:: Teks yang Diberikan ::

--------

Jika seorang anak membaca buku ini, berbanggalah dan berdoalah bagi ibumu. Karena dengan segala cintanya, ia berusaha agar makhluk hidup yang ada dalam rahimnya terus bertumbuh menjadi seorang anak yang begitu dicintainya. Bacalah buku ini sembari mengenang ibumu tercinta. Betapa luar biasanya mereka bagimu. Tanpa ibumu, engkau tak akan membaca buku ini! Jika engkau seorang gadis, kelak engkau akan mengambil peran ibumu dan saat itulah engkau akan mengerti dan memahami isi buku ini.

Para ibu telah mengambil pesan Pramoedya untuk menjejakkan kisah mereka sebagai sejarah yang akan dibaca dan dikenang oleh - paling kurang - orang-orang terkasih yang terdekat dalam hidup mereka. Bukankah tak banyak yang menduga bahwa akan ada banyak kisah kejutan yang baru kita tahu setelah membaca buku ini?

--------

:: Data yang Ditampilkan ::

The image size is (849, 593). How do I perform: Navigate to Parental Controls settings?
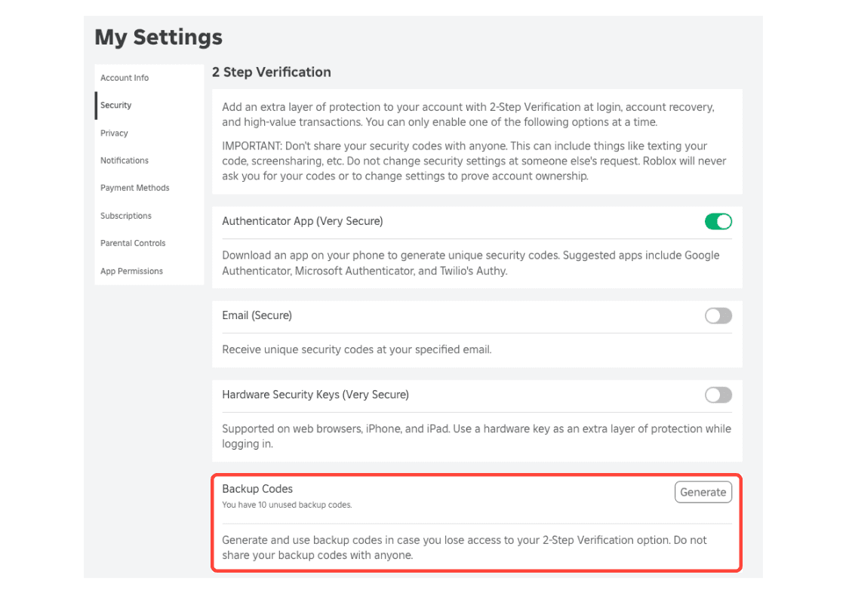coord(133,243)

--------

:: Petunjuk ::
• A. Ringkaslah teks tentang para ibu dalam dua kalimat.
• B. Tuliskan kembali bagian teks tentang para ibu dengan kata yang sama persis, dimulai dari kata-kata yang memuat "Para ibu telah" dan berhenti setelah "membaca buku ini?".

:: Daftar Jawaban ::
• A. Teks ini mengajak anak yang membaca buku ini untuk berbangga, berdoa bagi ibunya, dan mengenangnya, karena dengan cinta sang ibu menjaga agar makhluk di rahimnya terus bertumbuh, dan tanpa ibu anak itu tak akan membaca buku ini. Para ibu juga telah mengambil pesan Pramoedya untuk menjejakkan kisah mereka sebagai sejarah yang dibaca dan dikenang orang-orang terkasih, dengan banyak kisah kejutan yang baru diketahui setelah membaca buku ini.

• B.
Para ibu telah mengambil pesan Pramoedya untuk menjejakkan kisah mereka sebagai sejarah yang akan dibaca dan dikenang oleh - paling kurang - orang-orang terkasih yang terdekat dalam hidup mereka. Bukankah tak banyak yang menduga bahwa akan ada banyak kisah kejutan yang baru kita tahu setelah membaca buku ini?